1. multi-threaded concurrent check events require concurrency control for the event bearer (Queue), that is, they are still serialized in the process of obtaining events, therefore, most event processing frameworks use a single thread for event checks, which is simple and efficient.

2. A single thread can be used to check events, but the execution events will be processed by multiple threads or the main thread directly, depending on the event execution speed and reliability (external dependency). If the event can be executed quickly (no external dependency, the logic is simple), and the check thread is used for direct processing (NIO directly processes the connection establishment and destruction in the main thread, where the master directly processes the First Half of the task event ), if the event takes a long time or depends on the stability and processing of the external system, multi-thread asynchronous processing is required (here many are internal components to ensure fast return of method execution, for example, all the methods of jobexporter are processed asynchronously by Internal Threads and the interface is returned quickly.) If a result receipt is required, you can use the callback mode or directly submit a new event (with a context that can be followed by the previous processing) to the event processing engine.
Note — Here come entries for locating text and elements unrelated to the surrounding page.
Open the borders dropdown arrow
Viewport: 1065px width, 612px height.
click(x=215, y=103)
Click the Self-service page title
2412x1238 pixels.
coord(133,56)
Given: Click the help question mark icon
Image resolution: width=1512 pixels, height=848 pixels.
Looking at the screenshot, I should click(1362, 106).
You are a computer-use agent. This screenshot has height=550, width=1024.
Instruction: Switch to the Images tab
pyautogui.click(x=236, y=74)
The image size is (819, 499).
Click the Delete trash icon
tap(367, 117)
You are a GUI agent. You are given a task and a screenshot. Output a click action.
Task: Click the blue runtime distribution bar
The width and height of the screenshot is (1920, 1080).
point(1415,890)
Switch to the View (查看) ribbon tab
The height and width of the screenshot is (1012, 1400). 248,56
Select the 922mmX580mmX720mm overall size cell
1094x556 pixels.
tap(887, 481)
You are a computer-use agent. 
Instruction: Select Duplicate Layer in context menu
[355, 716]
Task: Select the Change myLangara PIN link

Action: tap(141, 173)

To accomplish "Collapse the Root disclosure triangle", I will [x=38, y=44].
3. another method is to place events separately to improve processing efficiency, such as timeout events and common external events. Be sure to avoid judging the event by polling the object status, in addition to timeout, try to create real events by using the built-in event generator for the object state change operation. In this way, the event handler only needs to block the wait event, the complexity of event processing is still O (1) when the State scale in the system increases ). Slaveconnehas a more detailed introduction to timeout events. This is skipped. Whether or not different service processing needs to be placed in different queues for different single-thread processing depends on the speed at which system events are generated, just like multiple selectors can be processed in NIO, because multiple single threads guard the queue, if the utilization rate is not high, it is also a burden on the system. Therefore, you can make a configurable way to provide it to the outside (Beatles does not provide configuration, just one thread, because it is not a high-concurrency Web Front-end system, the message volume distribution will not be very intensive if thousands of slave connections are connected, after all, the task analysis itself will consume time ).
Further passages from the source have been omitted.